Denoising loop at inference time
After training, sampling is performed by tracing the reverse process at discrete time steps. The basic form can be expressed by the following pseudocode.
# x_T: initialized with [MASK] at every position (T is the number of steps)
x = [MASK] * L
for t in linspace(1.0, 0.0, T+1)[:-1]:
s = t - 1.0 / T
# Prediction by the neural network p_theta
logits = model(x)
# Sample predictions only at MASK positions
for i in masked_positions(x):
if rand() < (t - s) / t:
x[i] = sample(softmax(logits[i]))
# else: leave as MASKIn this basic form, “each [MASK] position is fixed independently with probability \((t - s)/t\)”: increasing the step count \(T\) reduces the number fixed per step, raising quality. Conversely, reducing \(T\) is faster but degrades quality. \(T\) is the hyperparameter that governs the compute–quality trade-off.
In practice, rather than “fixing positions randomly with some probability,” a strategy of “fixing positions in order of highest prediction-logit confidence” is commonly used. This originates from MaskGIT in image generation and is adopted by subsequent models such as LLaDA. The theoretical reverse process of MDLM uses random fixing, but the choice of sampler can be swapped out independently of the theory.
→ Details: LLaDA: Large-Scale Masked DLM and Sampling
Why the absorbing transition is the natural choice
D3PM could handle multiple transitions such as uniform / absorbing / discretized Gaussian, but MDLM deliberately restricts to absorbing. Why is this a natural choice?
The one-way property: “erupted information does not return”
The essence of the absorbing process is that information loss is one-way. Once a position becomes [MASK], it does not revert to another token or change into a different regular token during the forward process. This makes possible the following:
- in the reverse process, one can make a simple distinction: “positions currently
[MASK]have an unknown original value” vs “positions with a regular token retain the original” - the learning objective only needs to be evaluated at
[MASK]positions - it corresponds directly to BERT’s mask prediction task
In the uniform transition case (replacement with an arbitrary token), the reverse process needs to distinguish “currently token \(a\), but is that the original \(a\) or did some other character change into it?,” which complicates the objective function. Absorbing is the choice that simultaneously yields a “simple objective function” and a “connection to BERT.”
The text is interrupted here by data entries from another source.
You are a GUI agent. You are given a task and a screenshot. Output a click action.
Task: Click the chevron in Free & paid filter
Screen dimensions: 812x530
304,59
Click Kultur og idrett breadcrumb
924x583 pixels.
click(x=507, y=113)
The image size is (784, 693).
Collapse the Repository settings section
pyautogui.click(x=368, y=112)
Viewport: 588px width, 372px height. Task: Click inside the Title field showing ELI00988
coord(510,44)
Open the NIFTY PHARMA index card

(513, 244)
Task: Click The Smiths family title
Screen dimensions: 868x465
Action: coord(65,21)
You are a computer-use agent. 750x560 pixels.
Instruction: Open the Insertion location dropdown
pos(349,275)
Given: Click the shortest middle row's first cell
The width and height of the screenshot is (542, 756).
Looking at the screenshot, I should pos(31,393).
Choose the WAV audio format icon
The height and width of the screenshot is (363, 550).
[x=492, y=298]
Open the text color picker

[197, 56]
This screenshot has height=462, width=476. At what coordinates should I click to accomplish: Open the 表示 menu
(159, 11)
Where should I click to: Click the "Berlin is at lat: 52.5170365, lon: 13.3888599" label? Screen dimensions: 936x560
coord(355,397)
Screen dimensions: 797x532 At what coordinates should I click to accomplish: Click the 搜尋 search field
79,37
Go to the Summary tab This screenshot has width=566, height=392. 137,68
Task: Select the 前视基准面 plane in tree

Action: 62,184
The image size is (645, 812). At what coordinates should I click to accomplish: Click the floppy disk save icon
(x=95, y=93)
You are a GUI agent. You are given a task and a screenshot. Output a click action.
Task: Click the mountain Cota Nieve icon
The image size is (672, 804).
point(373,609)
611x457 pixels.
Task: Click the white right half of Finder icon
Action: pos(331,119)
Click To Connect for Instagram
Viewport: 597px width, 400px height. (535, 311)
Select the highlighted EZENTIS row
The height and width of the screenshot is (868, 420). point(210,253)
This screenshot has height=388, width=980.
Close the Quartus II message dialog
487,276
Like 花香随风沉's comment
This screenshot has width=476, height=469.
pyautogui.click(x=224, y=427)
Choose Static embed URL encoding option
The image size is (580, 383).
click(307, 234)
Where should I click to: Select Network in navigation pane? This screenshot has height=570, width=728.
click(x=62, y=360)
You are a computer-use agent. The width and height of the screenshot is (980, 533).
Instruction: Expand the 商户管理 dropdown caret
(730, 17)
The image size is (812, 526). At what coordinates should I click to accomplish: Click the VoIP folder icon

Compatibility with language data
In language data, “a particular token is replaced with [MASK]” corresponds naturally to operations like missing values, redactions, or fill-in-the-blank. It fits text-processing intuition better than uniform replacement (substituting some other random token).
Experimental results and scaling
The MDLM paper shows the following points through experiments on LM1B and OpenWebText.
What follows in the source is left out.